##### THE INPUT #####

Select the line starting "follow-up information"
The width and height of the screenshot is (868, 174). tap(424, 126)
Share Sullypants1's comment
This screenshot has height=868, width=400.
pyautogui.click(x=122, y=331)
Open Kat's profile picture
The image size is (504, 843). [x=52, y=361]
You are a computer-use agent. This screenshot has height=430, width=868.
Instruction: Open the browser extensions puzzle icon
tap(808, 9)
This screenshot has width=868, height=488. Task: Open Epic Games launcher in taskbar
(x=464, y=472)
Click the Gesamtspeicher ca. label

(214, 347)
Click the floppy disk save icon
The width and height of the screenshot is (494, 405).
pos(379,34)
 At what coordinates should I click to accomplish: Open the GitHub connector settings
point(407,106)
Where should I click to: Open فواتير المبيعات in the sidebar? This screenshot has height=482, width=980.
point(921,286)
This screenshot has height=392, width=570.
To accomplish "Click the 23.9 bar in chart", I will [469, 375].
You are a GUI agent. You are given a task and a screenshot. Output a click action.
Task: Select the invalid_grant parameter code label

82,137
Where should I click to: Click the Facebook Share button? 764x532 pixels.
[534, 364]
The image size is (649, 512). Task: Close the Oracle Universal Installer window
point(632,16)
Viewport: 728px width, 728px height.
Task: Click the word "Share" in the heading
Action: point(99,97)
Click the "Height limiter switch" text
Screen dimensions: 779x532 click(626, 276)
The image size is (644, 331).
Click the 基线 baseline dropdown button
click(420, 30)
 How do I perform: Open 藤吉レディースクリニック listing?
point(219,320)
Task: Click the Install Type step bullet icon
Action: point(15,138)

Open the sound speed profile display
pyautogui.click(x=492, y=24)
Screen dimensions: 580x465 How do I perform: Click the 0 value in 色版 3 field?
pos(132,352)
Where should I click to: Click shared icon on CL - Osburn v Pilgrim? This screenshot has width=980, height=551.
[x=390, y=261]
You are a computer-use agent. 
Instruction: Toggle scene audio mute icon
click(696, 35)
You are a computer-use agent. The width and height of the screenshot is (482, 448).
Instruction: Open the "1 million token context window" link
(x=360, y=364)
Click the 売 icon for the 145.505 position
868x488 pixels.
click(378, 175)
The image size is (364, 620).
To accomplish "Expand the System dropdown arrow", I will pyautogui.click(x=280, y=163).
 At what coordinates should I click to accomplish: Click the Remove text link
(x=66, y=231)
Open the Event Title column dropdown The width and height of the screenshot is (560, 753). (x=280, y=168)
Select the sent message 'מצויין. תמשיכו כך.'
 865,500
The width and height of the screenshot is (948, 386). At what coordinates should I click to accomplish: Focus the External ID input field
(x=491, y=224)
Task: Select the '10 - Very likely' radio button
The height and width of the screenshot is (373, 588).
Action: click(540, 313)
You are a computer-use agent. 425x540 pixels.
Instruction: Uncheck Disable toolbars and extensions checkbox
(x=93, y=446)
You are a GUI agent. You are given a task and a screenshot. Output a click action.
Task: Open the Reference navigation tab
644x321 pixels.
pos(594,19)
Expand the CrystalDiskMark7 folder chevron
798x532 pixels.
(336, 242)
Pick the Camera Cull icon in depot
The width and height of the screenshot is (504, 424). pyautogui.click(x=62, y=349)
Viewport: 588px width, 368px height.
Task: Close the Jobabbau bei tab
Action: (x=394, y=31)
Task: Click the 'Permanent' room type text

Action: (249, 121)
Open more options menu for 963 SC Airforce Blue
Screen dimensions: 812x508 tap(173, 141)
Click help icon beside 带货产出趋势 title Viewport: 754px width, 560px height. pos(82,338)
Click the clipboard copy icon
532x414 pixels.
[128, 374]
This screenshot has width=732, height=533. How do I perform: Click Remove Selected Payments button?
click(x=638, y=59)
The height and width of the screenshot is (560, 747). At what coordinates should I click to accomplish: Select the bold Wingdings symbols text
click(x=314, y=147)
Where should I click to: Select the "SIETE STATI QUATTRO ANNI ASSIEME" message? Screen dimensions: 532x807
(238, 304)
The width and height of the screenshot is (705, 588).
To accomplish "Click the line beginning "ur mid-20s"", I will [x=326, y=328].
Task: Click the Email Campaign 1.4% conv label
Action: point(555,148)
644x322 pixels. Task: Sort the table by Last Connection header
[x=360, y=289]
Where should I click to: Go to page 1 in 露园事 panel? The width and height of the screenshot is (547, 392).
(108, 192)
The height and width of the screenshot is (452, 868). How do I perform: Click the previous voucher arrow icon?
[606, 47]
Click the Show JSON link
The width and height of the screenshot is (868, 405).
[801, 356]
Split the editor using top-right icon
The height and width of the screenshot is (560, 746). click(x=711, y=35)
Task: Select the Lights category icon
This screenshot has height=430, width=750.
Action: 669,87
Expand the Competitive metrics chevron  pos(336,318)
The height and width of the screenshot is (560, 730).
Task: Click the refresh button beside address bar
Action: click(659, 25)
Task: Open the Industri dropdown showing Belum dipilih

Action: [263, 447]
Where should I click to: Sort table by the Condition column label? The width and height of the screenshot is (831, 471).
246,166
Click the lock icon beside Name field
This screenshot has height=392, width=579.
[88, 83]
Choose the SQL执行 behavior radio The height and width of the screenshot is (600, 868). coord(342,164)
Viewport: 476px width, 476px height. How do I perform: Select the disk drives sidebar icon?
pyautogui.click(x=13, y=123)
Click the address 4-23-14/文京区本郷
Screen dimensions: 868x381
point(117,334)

#####

> **WHAT TO PRODUCE**: Transcribe every line of the records exactly, please.

> **PROBLEM SOLUTION**:
Select the line starting "follow-up information"
The width and height of the screenshot is (868, 174). tap(424, 126)
Share Sullypants1's comment
This screenshot has height=868, width=400.
pyautogui.click(x=122, y=331)
Open Kat's profile picture
The image size is (504, 843). [x=52, y=361]
You are a computer-use agent. This screenshot has height=430, width=868.
Instruction: Open the browser extensions puzzle icon
tap(808, 9)
This screenshot has width=868, height=488. Task: Open Epic Games launcher in taskbar
(x=464, y=472)
Click the Gesamtspeicher ca. label

(214, 347)
Click the floppy disk save icon
The width and height of the screenshot is (494, 405).
pos(379,34)
 At what coordinates should I click to accomplish: Open the GitHub connector settings
point(407,106)
Where should I click to: Open فواتير المبيعات in the sidebar? This screenshot has height=482, width=980.
point(921,286)
This screenshot has height=392, width=570.
To accomplish "Click the 23.9 bar in chart", I will [469, 375].
You are a GUI agent. You are given a task and a screenshot. Output a click action.
Task: Select the invalid_grant parameter code label

82,137
Where should I click to: Click the Facebook Share button? 764x532 pixels.
[534, 364]
The image size is (649, 512). Task: Close the Oracle Universal Installer window
point(632,16)
Viewport: 728px width, 728px height.
Task: Click the word "Share" in the heading
Action: point(99,97)
Click the "Height limiter switch" text
Screen dimensions: 779x532 click(626, 276)
The image size is (644, 331).
Click the 基线 baseline dropdown button
click(420, 30)
 How do I perform: Open 藤吉レディースクリニック listing?
point(219,320)
Task: Click the Install Type step bullet icon
Action: point(15,138)

Open the sound speed profile display
pyautogui.click(x=492, y=24)
Screen dimensions: 580x465 How do I perform: Click the 0 value in 色版 3 field?
pos(132,352)
Where should I click to: Click shared icon on CL - Osburn v Pilgrim? This screenshot has width=980, height=551.
[x=390, y=261]
You are a computer-use agent. 
Instruction: Toggle scene audio mute icon
click(696, 35)
You are a computer-use agent. The width and height of the screenshot is (482, 448).
Instruction: Open the "1 million token context window" link
(x=360, y=364)
Click the 売 icon for the 145.505 position
868x488 pixels.
click(378, 175)
The image size is (364, 620).
To accomplish "Expand the System dropdown arrow", I will pyautogui.click(x=280, y=163).
 At what coordinates should I click to accomplish: Click the Remove text link
(x=66, y=231)
Open the Event Title column dropdown The width and height of the screenshot is (560, 753). (x=280, y=168)
Select the sent message 'מצויין. תמשיכו כך.'
 865,500
The width and height of the screenshot is (948, 386). At what coordinates should I click to accomplish: Focus the External ID input field
(x=491, y=224)
Task: Select the '10 - Very likely' radio button
The height and width of the screenshot is (373, 588).
Action: click(540, 313)
You are a computer-use agent. 425x540 pixels.
Instruction: Uncheck Disable toolbars and extensions checkbox
(x=93, y=446)
You are a GUI agent. You are given a task and a screenshot. Output a click action.
Task: Open the Reference navigation tab
644x321 pixels.
pos(594,19)
Expand the CrystalDiskMark7 folder chevron
798x532 pixels.
(336, 242)
Pick the Camera Cull icon in depot
The width and height of the screenshot is (504, 424). pyautogui.click(x=62, y=349)
Viewport: 588px width, 368px height.
Task: Close the Jobabbau bei tab
Action: (x=394, y=31)
Task: Click the 'Permanent' room type text

Action: (249, 121)
Open more options menu for 963 SC Airforce Blue
Screen dimensions: 812x508 tap(173, 141)
Click help icon beside 带货产出趋势 title Viewport: 754px width, 560px height. pos(82,338)
Click the clipboard copy icon
532x414 pixels.
[128, 374]
This screenshot has width=732, height=533. How do I perform: Click Remove Selected Payments button?
click(x=638, y=59)
The height and width of the screenshot is (560, 747). At what coordinates should I click to accomplish: Select the bold Wingdings symbols text
click(x=314, y=147)
Where should I click to: Select the "SIETE STATI QUATTRO ANNI ASSIEME" message? Screen dimensions: 532x807
(238, 304)
The width and height of the screenshot is (705, 588).
To accomplish "Click the line beginning "ur mid-20s"", I will [x=326, y=328].
Task: Click the Email Campaign 1.4% conv label
Action: point(555,148)
644x322 pixels. Task: Sort the table by Last Connection header
[x=360, y=289]
Where should I click to: Go to page 1 in 露园事 panel? The width and height of the screenshot is (547, 392).
(108, 192)
The height and width of the screenshot is (452, 868). How do I perform: Click the previous voucher arrow icon?
[606, 47]
Click the Show JSON link
The width and height of the screenshot is (868, 405).
[801, 356]
Split the editor using top-right icon
The height and width of the screenshot is (560, 746). click(x=711, y=35)
Task: Select the Lights category icon
This screenshot has height=430, width=750.
Action: 669,87
Expand the Competitive metrics chevron  pos(336,318)
The height and width of the screenshot is (560, 730).
Task: Click the refresh button beside address bar
Action: click(659, 25)
Task: Open the Industri dropdown showing Belum dipilih

Action: [263, 447]
Where should I click to: Sort table by the Condition column label? The width and height of the screenshot is (831, 471).
246,166
Click the lock icon beside Name field
This screenshot has height=392, width=579.
[88, 83]
Choose the SQL执行 behavior radio The height and width of the screenshot is (600, 868). coord(342,164)
Viewport: 476px width, 476px height. How do I perform: Select the disk drives sidebar icon?
pyautogui.click(x=13, y=123)
Click the address 4-23-14/文京区本郷
Screen dimensions: 868x381
point(117,334)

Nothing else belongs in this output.